Problem description: Search the entries below. Return every line that has "Show" in it.

Records from a dataset
>>>>>

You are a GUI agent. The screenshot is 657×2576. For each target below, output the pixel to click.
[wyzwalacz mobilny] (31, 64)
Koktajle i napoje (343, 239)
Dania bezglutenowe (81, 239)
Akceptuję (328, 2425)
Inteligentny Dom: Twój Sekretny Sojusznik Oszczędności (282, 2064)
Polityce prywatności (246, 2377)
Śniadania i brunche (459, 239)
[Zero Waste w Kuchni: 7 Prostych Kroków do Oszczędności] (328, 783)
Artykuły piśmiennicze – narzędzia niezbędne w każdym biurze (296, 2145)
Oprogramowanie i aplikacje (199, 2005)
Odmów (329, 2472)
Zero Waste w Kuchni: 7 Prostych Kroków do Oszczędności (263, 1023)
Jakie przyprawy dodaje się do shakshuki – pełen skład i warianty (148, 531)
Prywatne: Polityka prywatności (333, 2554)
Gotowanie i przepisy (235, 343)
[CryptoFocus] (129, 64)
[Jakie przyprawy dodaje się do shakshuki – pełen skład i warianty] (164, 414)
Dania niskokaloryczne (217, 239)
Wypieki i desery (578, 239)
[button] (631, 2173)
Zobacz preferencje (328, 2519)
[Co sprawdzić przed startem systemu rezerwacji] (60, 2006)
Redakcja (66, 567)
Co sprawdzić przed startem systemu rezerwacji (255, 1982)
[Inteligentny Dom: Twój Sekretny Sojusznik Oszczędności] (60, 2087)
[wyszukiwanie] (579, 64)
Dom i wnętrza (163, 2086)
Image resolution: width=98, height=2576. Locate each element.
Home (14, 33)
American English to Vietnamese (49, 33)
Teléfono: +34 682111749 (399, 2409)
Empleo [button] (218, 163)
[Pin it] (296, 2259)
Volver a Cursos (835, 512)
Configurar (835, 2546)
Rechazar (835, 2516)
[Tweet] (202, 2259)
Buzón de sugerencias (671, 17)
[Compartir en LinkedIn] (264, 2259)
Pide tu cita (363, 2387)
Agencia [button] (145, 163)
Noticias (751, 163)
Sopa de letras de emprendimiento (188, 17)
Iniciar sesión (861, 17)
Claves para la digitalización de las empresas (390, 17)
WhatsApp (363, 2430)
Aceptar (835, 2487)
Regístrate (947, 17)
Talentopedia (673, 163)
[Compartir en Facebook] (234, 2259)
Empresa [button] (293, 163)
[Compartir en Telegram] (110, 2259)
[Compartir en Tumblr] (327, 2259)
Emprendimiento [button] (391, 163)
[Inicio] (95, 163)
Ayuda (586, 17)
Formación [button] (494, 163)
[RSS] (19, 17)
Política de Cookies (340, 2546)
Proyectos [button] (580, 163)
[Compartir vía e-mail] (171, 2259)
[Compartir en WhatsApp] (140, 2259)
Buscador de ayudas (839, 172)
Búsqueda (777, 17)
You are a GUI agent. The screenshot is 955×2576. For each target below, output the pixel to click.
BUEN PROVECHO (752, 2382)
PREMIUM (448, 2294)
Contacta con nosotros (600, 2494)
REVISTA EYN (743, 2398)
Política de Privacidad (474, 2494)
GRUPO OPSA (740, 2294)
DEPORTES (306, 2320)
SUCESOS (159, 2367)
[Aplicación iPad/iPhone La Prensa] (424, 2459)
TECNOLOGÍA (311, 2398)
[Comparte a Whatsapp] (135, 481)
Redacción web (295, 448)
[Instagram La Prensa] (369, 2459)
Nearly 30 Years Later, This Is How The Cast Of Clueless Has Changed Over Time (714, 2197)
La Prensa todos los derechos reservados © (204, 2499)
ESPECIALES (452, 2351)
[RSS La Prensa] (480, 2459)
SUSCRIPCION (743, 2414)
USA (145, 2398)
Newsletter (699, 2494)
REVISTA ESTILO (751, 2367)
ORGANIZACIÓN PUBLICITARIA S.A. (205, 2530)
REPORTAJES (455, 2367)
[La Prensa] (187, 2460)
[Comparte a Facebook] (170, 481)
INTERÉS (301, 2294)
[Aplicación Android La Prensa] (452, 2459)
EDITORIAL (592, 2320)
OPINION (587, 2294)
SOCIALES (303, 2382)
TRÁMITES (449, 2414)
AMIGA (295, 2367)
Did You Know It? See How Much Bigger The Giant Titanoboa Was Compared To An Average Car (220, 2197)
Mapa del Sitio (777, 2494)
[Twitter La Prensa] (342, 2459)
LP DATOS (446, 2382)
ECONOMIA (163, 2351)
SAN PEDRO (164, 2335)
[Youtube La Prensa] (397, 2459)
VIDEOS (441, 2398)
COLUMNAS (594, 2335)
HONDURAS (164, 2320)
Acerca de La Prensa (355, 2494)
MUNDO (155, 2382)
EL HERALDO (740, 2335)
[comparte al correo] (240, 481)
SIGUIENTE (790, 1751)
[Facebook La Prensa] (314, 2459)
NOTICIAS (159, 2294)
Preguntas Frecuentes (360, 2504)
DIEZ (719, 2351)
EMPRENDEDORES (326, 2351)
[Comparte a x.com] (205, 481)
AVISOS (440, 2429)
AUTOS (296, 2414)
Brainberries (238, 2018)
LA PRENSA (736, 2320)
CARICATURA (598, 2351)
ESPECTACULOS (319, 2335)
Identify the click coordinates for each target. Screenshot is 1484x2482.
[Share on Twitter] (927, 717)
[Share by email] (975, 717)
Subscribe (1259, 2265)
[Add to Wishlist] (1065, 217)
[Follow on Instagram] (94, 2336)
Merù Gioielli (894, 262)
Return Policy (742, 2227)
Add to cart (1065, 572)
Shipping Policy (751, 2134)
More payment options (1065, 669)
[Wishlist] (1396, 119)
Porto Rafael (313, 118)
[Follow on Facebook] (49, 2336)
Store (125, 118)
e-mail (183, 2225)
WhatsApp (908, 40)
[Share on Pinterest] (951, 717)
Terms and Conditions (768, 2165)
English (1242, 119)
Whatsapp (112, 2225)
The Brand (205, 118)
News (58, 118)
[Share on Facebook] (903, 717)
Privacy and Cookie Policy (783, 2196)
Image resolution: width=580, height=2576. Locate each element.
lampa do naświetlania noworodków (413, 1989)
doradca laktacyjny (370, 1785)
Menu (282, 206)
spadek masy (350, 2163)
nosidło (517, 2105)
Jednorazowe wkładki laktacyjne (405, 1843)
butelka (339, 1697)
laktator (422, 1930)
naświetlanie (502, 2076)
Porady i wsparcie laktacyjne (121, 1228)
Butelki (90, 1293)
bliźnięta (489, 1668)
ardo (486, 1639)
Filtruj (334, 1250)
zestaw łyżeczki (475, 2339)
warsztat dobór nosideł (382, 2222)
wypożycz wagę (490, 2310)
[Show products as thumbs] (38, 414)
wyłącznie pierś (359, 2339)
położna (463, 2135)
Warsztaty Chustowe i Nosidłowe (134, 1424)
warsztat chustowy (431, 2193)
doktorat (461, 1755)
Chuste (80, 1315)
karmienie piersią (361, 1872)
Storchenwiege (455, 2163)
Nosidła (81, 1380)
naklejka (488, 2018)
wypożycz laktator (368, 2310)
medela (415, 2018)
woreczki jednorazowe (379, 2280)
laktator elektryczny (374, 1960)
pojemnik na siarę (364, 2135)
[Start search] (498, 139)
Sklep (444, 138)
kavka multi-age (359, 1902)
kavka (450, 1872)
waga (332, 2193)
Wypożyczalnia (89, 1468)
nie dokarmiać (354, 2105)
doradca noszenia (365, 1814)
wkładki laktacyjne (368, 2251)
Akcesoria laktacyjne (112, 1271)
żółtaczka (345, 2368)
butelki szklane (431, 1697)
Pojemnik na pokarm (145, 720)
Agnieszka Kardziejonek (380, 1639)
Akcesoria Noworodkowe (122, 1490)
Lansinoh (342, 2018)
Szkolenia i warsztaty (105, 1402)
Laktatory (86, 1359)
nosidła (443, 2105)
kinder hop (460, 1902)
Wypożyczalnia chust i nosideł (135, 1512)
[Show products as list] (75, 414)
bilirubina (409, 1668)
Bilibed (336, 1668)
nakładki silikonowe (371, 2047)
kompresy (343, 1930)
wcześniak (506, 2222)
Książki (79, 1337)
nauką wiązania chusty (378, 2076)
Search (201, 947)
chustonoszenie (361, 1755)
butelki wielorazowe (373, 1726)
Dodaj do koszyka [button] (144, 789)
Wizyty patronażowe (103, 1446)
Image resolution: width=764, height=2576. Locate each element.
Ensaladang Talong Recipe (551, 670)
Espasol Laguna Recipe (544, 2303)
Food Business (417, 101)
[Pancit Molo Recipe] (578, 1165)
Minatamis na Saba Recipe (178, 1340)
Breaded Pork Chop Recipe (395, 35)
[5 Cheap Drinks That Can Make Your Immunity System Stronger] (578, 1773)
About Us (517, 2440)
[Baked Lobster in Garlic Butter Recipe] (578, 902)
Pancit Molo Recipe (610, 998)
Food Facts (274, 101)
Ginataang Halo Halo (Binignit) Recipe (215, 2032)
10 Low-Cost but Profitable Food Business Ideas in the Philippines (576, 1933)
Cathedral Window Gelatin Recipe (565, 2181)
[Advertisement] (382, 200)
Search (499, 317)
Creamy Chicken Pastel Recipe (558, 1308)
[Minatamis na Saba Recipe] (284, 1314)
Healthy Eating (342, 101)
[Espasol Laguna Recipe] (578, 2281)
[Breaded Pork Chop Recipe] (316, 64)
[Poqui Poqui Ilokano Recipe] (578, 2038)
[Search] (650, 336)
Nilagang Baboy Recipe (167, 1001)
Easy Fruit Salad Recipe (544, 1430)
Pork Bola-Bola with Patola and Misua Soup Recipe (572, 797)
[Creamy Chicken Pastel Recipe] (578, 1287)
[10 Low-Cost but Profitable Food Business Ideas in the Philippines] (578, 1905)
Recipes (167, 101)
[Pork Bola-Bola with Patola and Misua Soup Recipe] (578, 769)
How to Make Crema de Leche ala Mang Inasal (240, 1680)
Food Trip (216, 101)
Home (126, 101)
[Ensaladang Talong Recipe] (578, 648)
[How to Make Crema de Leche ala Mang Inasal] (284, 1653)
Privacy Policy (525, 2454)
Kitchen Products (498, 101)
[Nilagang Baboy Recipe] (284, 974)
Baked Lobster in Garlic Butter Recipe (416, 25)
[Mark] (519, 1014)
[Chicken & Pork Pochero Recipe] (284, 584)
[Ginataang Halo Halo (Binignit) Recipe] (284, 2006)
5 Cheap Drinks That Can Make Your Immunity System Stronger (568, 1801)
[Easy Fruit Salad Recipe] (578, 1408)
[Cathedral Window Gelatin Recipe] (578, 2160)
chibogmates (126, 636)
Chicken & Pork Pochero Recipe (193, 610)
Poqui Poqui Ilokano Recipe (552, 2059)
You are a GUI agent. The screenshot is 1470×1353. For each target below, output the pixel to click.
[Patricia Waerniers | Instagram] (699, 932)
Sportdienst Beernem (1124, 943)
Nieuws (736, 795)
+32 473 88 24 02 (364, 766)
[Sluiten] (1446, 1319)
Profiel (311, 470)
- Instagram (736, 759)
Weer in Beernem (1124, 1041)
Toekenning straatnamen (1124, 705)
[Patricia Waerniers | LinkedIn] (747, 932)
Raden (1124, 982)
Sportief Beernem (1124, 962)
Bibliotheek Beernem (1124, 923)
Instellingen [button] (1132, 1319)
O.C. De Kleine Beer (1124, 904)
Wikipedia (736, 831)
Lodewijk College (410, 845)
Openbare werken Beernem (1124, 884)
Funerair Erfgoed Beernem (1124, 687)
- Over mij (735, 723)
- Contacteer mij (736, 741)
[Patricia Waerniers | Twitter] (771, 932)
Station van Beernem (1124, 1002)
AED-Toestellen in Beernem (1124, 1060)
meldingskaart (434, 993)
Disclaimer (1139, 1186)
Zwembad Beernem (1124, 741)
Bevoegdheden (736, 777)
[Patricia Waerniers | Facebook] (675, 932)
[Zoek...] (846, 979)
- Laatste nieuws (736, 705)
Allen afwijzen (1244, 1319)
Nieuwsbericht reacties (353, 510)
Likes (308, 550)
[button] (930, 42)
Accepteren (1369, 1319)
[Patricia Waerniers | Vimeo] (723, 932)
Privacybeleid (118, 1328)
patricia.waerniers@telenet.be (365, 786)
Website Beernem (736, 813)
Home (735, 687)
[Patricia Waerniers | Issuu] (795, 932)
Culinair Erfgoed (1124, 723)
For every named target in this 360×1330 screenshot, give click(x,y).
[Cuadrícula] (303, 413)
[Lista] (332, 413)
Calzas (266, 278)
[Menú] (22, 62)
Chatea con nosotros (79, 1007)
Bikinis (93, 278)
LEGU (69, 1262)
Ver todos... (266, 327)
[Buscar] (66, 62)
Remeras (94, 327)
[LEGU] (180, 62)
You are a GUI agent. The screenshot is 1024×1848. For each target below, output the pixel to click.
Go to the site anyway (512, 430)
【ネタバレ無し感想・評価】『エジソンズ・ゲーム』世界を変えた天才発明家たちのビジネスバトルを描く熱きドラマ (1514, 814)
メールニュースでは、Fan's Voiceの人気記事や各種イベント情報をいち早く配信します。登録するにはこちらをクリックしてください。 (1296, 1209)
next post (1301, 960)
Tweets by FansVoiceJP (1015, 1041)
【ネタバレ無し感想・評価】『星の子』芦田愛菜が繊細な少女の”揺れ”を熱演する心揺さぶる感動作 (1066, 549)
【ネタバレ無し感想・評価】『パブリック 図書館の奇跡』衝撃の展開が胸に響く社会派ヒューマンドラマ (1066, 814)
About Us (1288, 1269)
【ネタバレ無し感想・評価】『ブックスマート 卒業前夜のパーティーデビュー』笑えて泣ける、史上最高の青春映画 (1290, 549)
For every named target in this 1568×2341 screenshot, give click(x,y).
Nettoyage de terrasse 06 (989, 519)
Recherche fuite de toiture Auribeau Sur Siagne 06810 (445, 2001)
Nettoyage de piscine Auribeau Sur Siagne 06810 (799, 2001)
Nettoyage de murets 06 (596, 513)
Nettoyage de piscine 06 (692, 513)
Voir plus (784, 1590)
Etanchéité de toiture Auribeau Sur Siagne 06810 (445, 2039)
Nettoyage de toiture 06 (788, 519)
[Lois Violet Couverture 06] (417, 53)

<<<<<

Task output:
[Show products as thumbs] (38, 414)
[Show products as list] (75, 414)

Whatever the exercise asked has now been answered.